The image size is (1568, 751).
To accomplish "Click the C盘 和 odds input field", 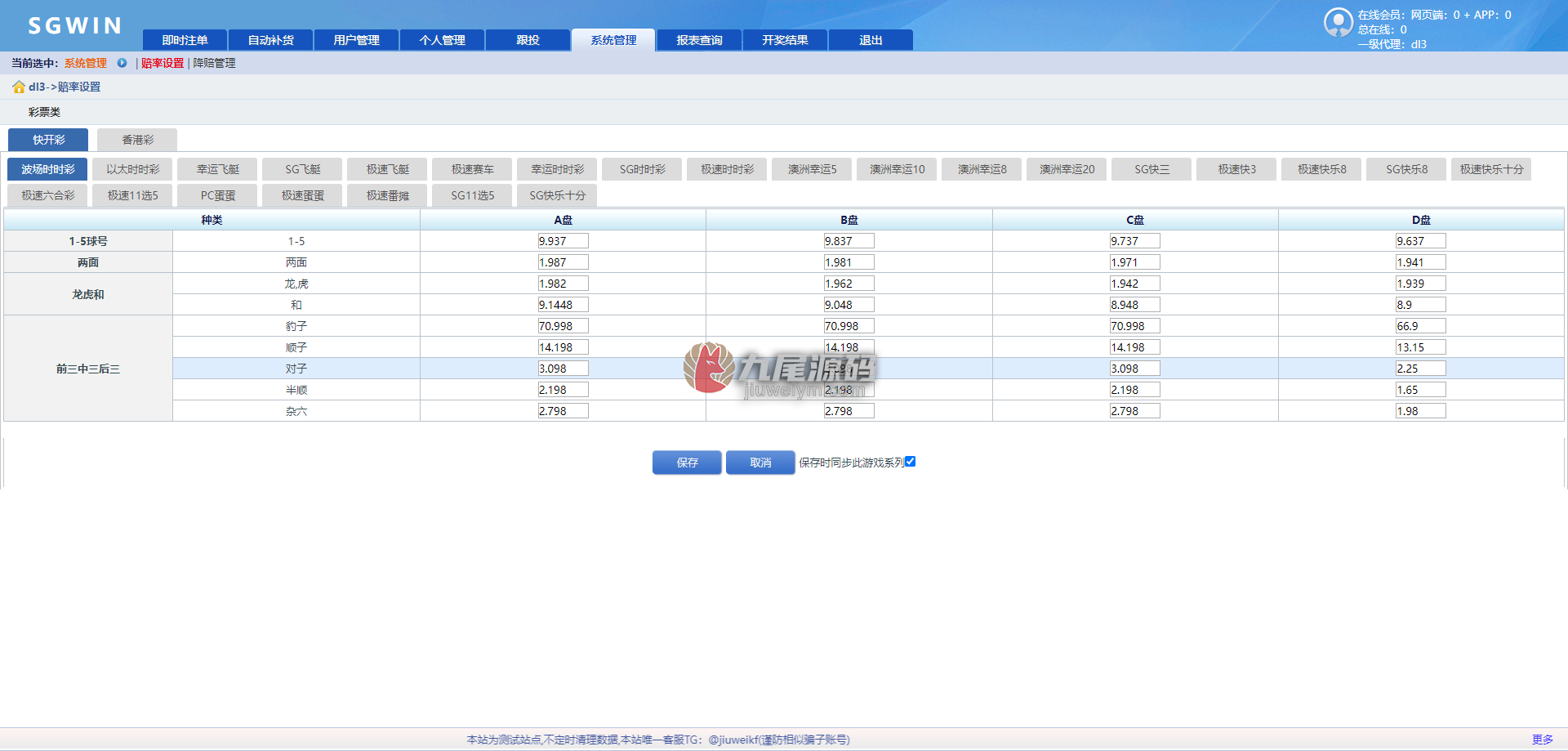I will coord(1135,305).
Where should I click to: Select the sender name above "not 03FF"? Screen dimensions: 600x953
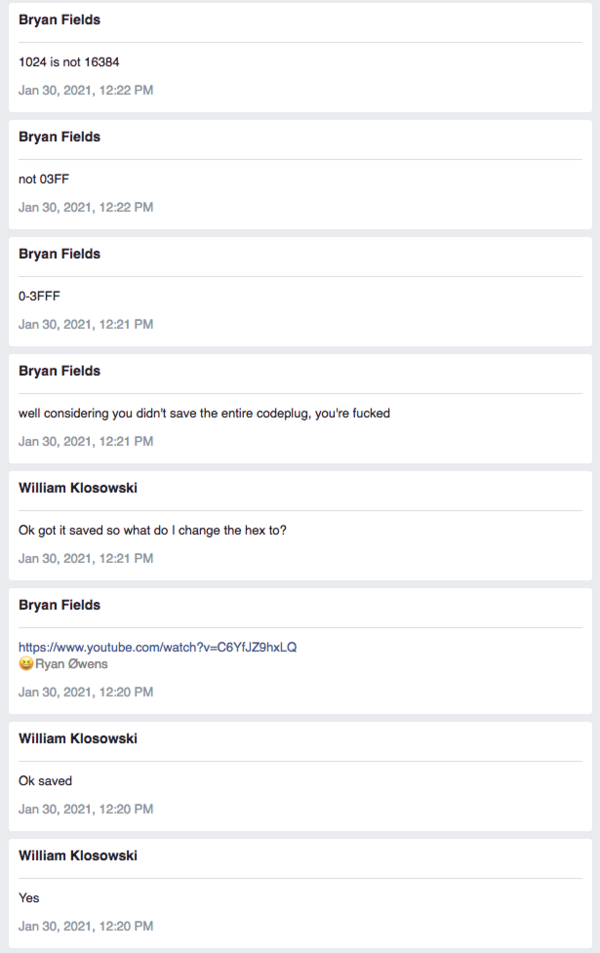click(x=59, y=137)
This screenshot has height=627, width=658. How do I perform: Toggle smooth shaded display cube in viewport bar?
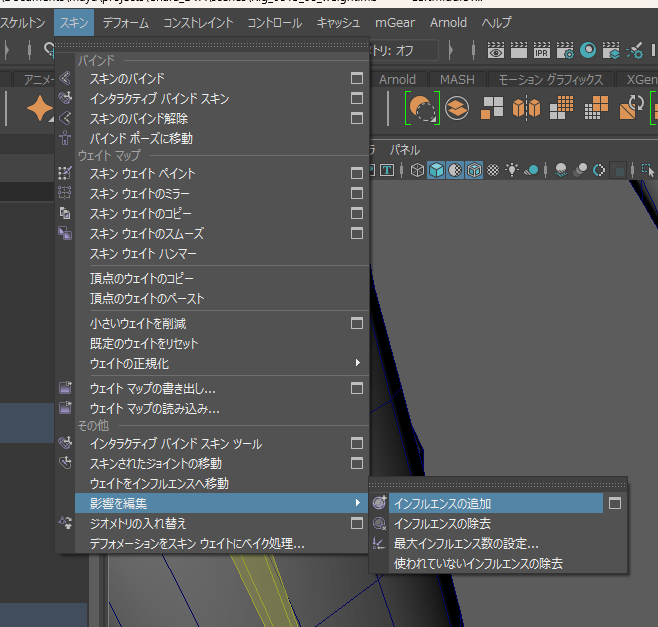tap(437, 171)
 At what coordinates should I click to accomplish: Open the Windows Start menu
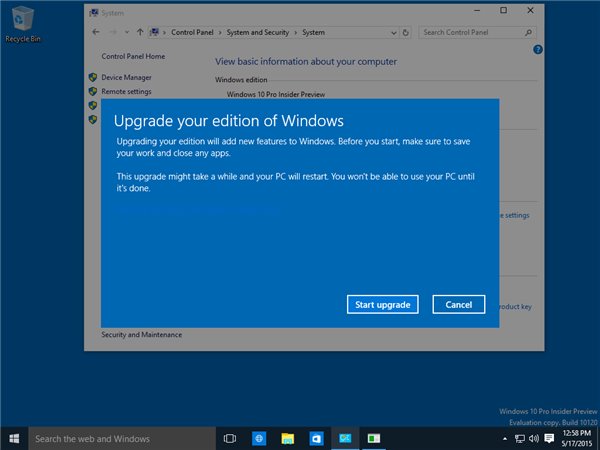[x=14, y=438]
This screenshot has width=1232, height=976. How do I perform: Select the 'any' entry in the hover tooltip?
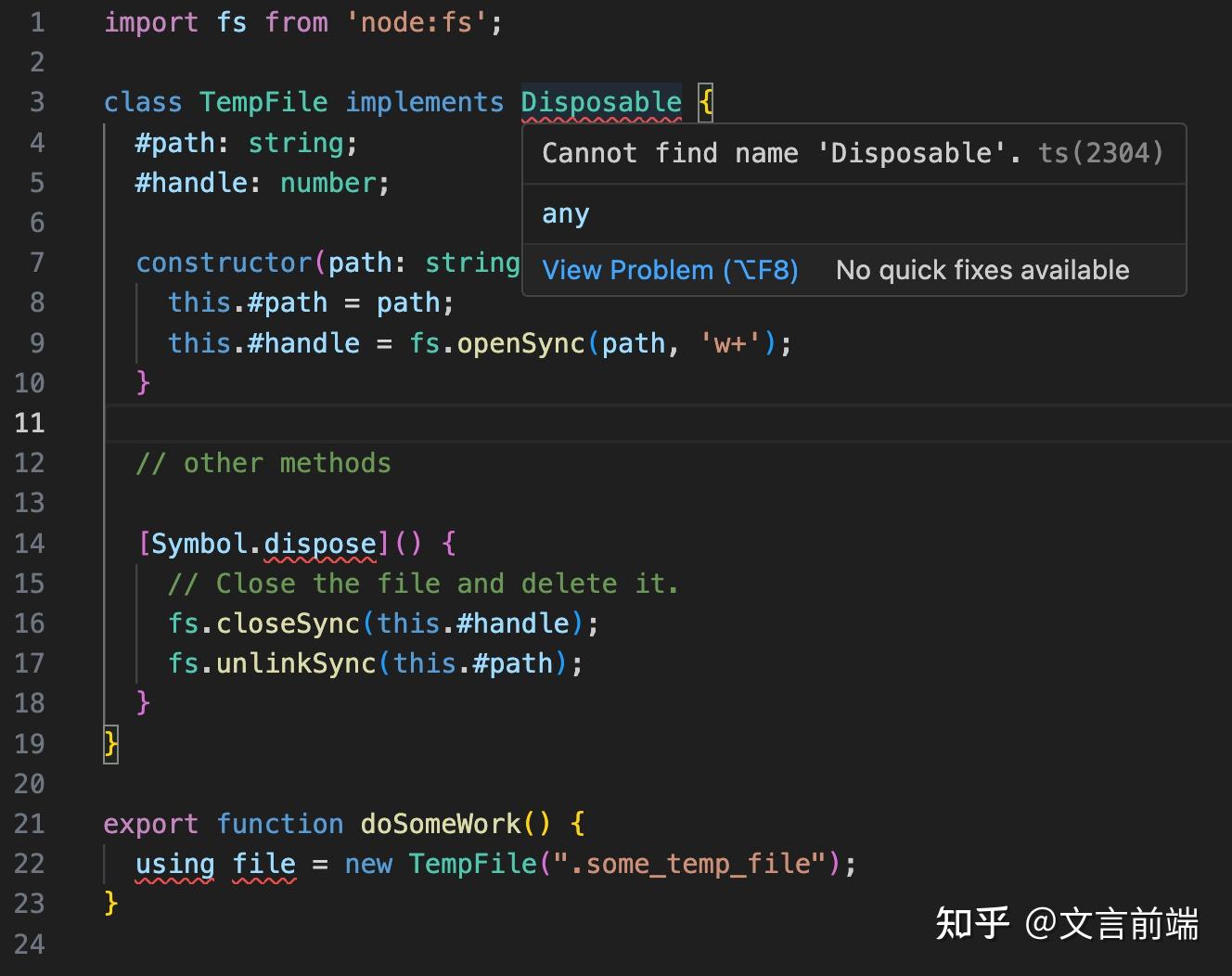pyautogui.click(x=565, y=213)
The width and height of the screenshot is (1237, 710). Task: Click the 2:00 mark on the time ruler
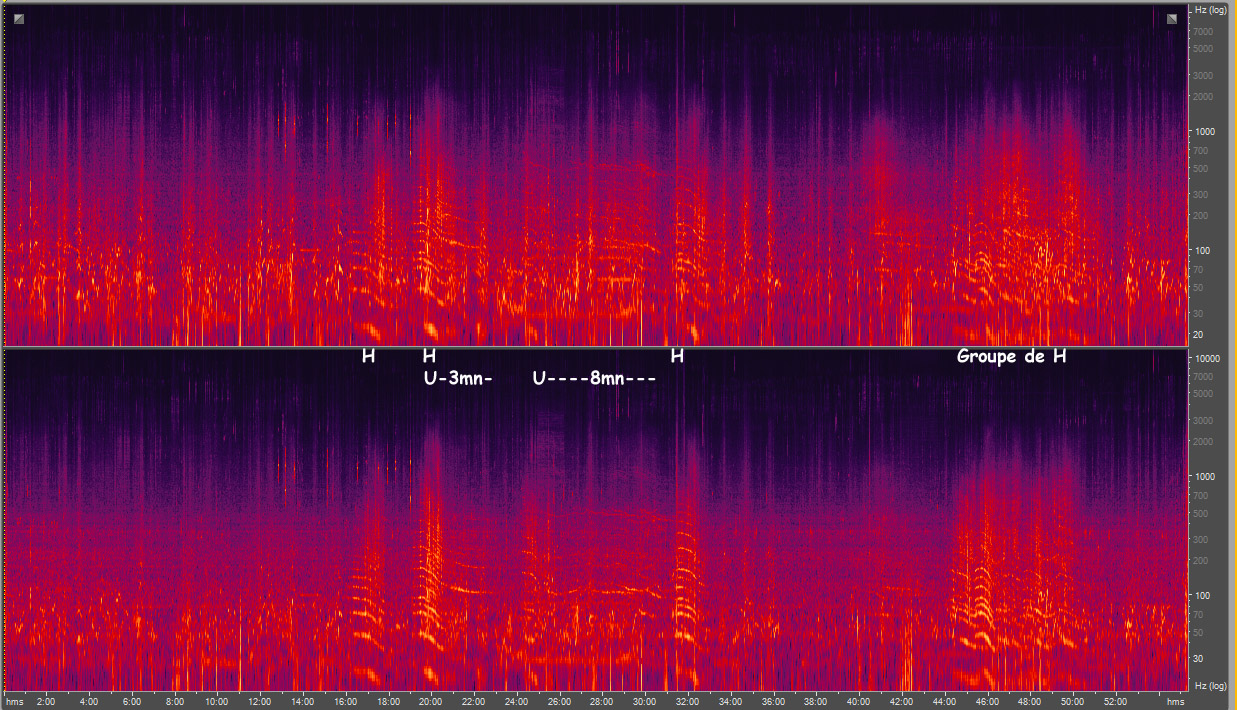46,701
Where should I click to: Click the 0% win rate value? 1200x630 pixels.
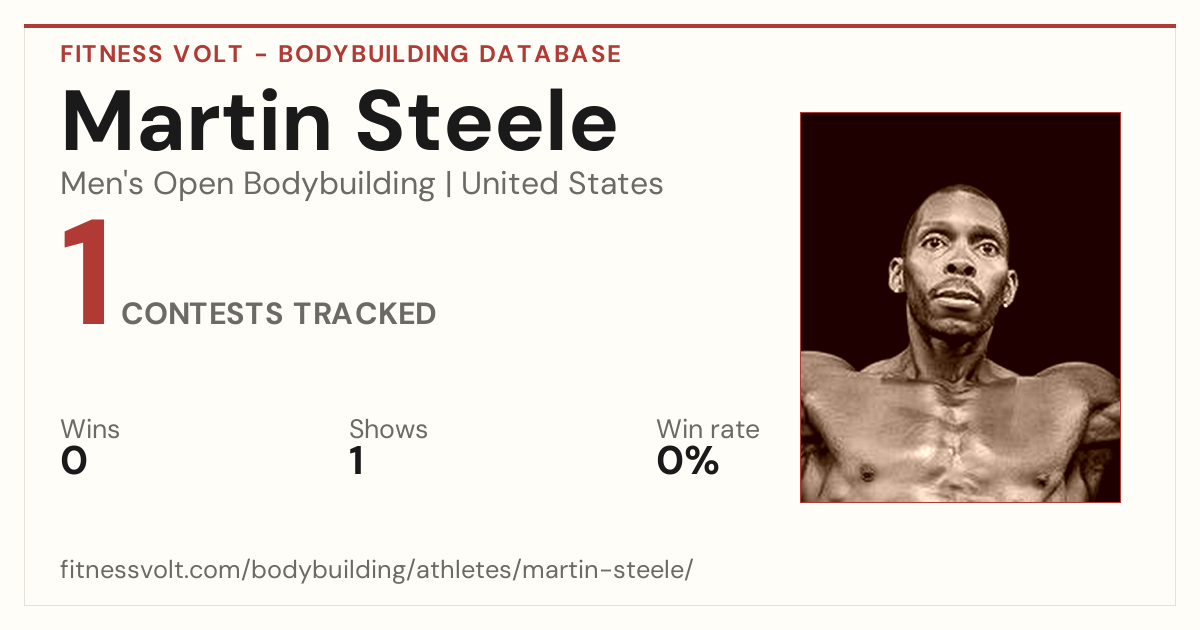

▶ WHAT THE TASK ASKS
For this exercise, set down exactly the lines that run from the line holding "This screenshot has height=627, width=658." to the last line of the records above; include both end lines and omit pictures.

▶ EXERCISE SOLUTION
This screenshot has height=627, width=658. How do I perform: Toggle smooth shaded display cube in viewport bar?
tap(437, 171)
 At what coordinates should I click to accomplish: Open the Windows Start menu
[x=14, y=438]
This screenshot has width=1232, height=976. How do I perform: Select the 'any' entry in the hover tooltip?
pyautogui.click(x=565, y=213)
The width and height of the screenshot is (1237, 710). Task: Click the 2:00 mark on the time ruler
46,701
Where should I click to: Click the 0% win rate value? 1200x630 pixels.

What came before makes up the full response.